C’est dans une ambiance studieuse que le Centre national de formation des personnels spécialisés (CNFPS) de Birkhadem a accueilli les premiers postulants pour entamer les premières épreuves. Pour cette session 2026, l’enjeu est de taille : recruter et former la future garde de l’intervention sociale à travers sept corps de métiers. Avec 919 candidats en lice pour 400 postes pédagogiques, la sélection s’annonce rigoureuse, reflétant l’exigence croissante d’un secteur en pleine mutation.

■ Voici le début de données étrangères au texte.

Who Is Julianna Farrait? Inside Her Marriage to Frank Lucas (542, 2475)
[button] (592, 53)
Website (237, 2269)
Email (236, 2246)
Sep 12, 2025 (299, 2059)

Derrière cet événement administratif, se cache une vision stratégique claire. Selon un communiqué officiel du ministère de tutelle, ce concours est l’un des piliers d’une « dynamique de réforme » profonde. L’objectif affiché est double : renforcer l’encadrement par une ressource humaine hautement qualifiée et moderniser les méthodes d’intervention auprès des catégories vulnérables.
En investissant dans la formation spécialisée, le secteur cherche à attirer une « élite de compétences » capable de s’adapter aux transformations sociales rapides. Cette démarche s’accompagne d’une volonté d’extension du réseau institutionnel, avec la création prochaine de nouvelles structures et de centres spécialisés à travers le territoire national.
Pour assurer une couverture géographique équilibrée et offrir les mêmes chances à tous, le concours se déploie simultanément ces 18 et 19 avril sur quatre pôles régionaux : Alger, Constantine, Saïda et Biskra. Ce maillage stratégique permet de rapprocher les centres d’examen des candidats venus des quatre coins du pays.
Le ministère a insisté sur la rigueur de l’organisation. « Tous les moyens humains et matériels ont été mobilisés pour garantir le respect des normes pédagogiques et assurer l’égalité des chances », précise le communiqué. Les espaces d’examen ont été spécialement aménagés pour offrir aux candidats un environnement propice à la performance.
La compétition ne s’arrête pas là. Les candidats qui franchiront avec succès la barre de la moyenne aux épreuves écrites seront convoqués pour la phase décisive des entretiens oraux, prévue les 16 et 17 mai prochain. À l’issue de ce processus rigoureux, les lauréats intégreront les cycles de formation spécialisée, devenant ainsi les futurs piliers d’un service public que le secteur souhaite plus efficace, plus humain et plus performant.